Big Data Outlier Detection, for Fun and Profit
As we discussed in the first part of this series, how you handle data outliers can determine whether your big data project ends with a bang or flames out in failure. But before you even decide what to do with outliers, you need to be able to detect them. That is easier said than done.
Because they can mean different things at different times, outliers can be extremely challenging to deal with in a big data context. On the one hand, the presence of an outlier may signal the hacker who just hacked your system, the golden buying opportunity in the stock market, or an unhappy customer. On the other hand, outliers may just be statistical aberrations, random instances of chance that will lead you on a wild goose chase.

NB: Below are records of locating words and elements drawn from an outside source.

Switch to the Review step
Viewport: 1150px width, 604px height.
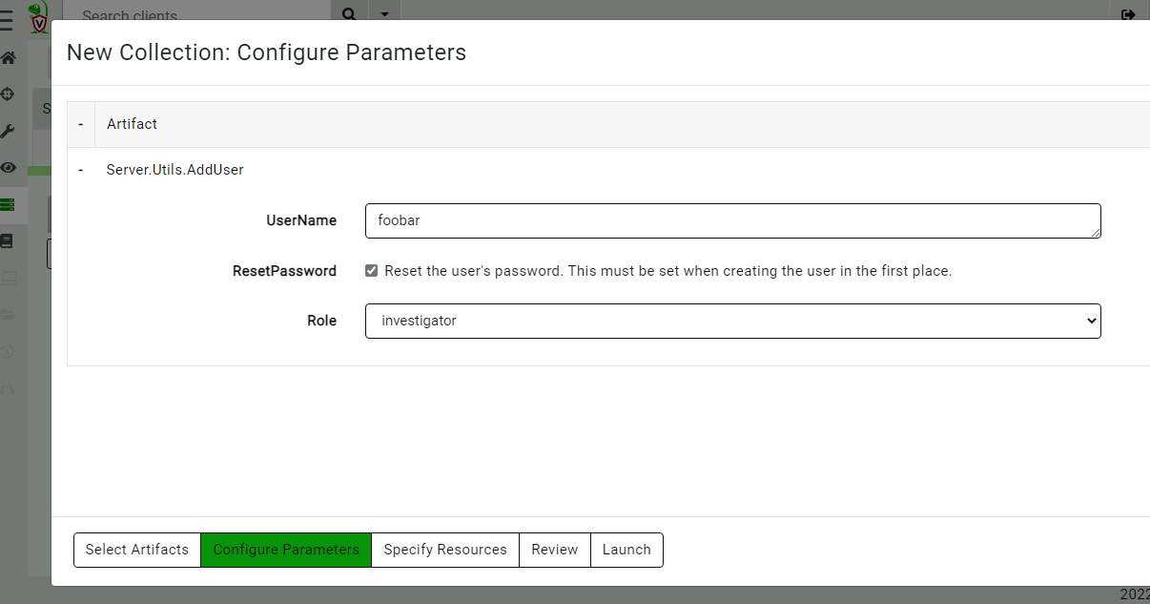point(554,550)
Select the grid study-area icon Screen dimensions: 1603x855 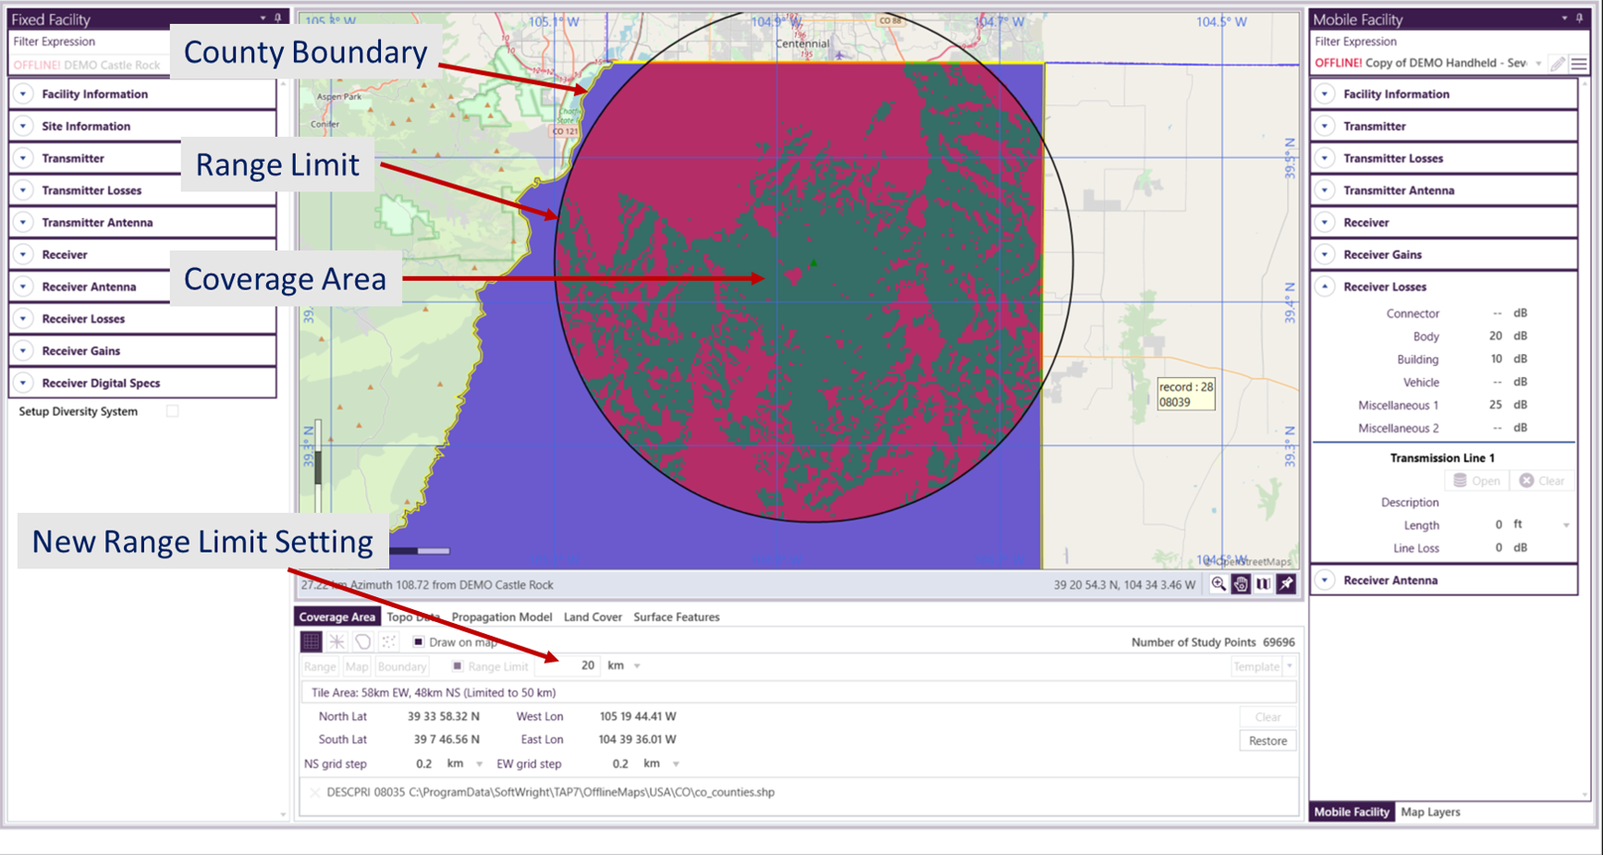[312, 641]
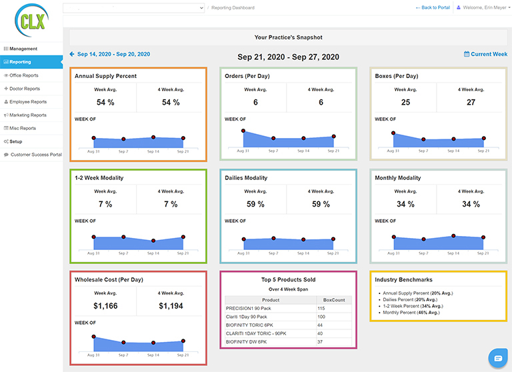Click the user icon beside Welcome
Image resolution: width=512 pixels, height=372 pixels.
point(459,7)
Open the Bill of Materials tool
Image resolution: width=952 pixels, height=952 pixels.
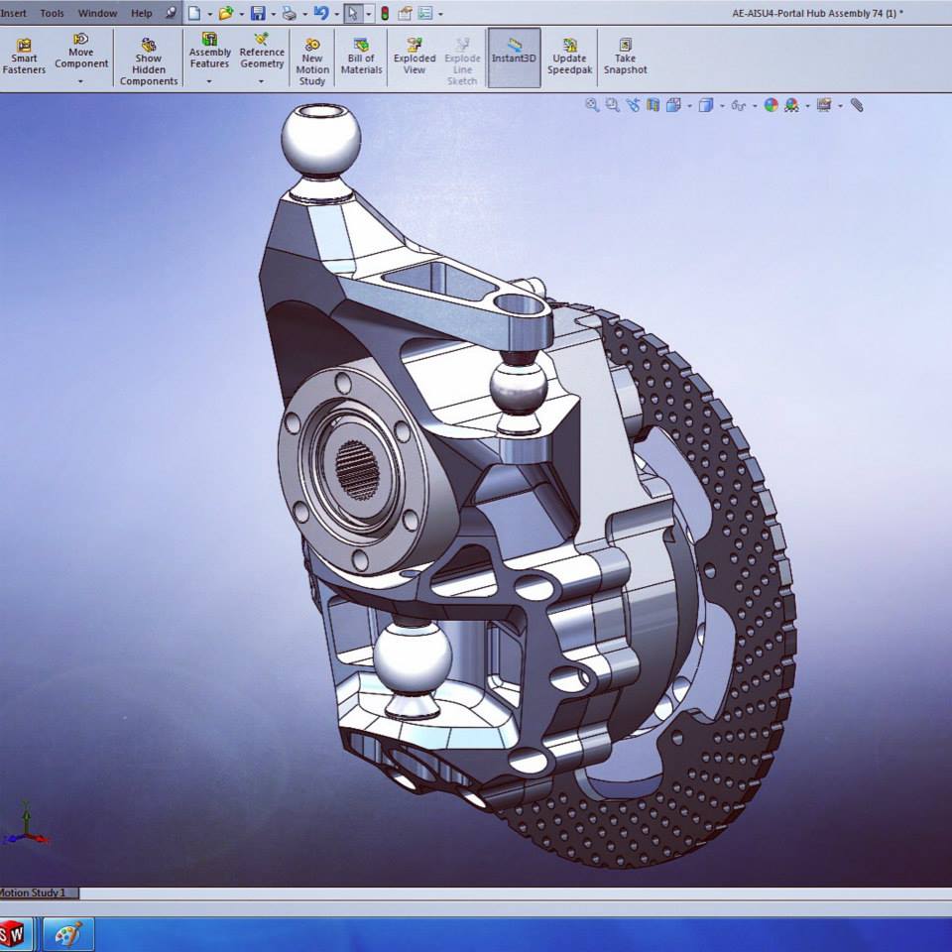[x=361, y=58]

You have to be able to handle both situations, says Dr. Kirk Borne, a professor at George Mason University. “The mean lines through the population is important because that gives a trend. It’s important to know the trends,” Borne says. “But if you’re dealing with individuals, it’s important to know how they deviate from the trend.”
Finding the outliers is the first step in dealing with them. Many of the big data analytical tools on the market today are basically outlier detection machines. A good number of the algorithms in the open source R package are devoted to data quality and outlier issues. RapidMiner, Alteryx, Revolution Analytics, KNIME, and other providers of advanced analytics can also bring powerful tools to bear. Various analytical and machine learning engines in Hadoop can also be brought to bear on the outlier detection problem.
However, following a purely statistical approach can lead you down the rabbit’s hole. For a simple example, let’s say you plot some data in a two-dimensional graph, and they all end up forming a circle, except for one data point (our outlier) that ends up right in the middle of the circle.
“That particular data point that happens to be at the center is exactly atop the mean of the data distribution,” Dr. Borne says. “So if you look at the statistical estimate of whether something is an outlier, and didn’t look at the picture, you would say ‘No that’s not an outlier because it’s right at the mean of the distribution.'”
In many instances, using a visualization tool to get your eyeballs on a whole bunch of data is the best way to identify hard-to-see outliers. The visualization tools from Microstrategy, Qlik, Tableau, TIBCO, and others also offer excellent ways to see how individual data points differ from the rest.
Detecting outliers gets even more difficult when the data is highly variable, the surface your data sits on is not flat, or your data exists in a three-dimensional setting. One software company that’s gaining some traction in so-called topological data analysis (TDA) is Ayasdi.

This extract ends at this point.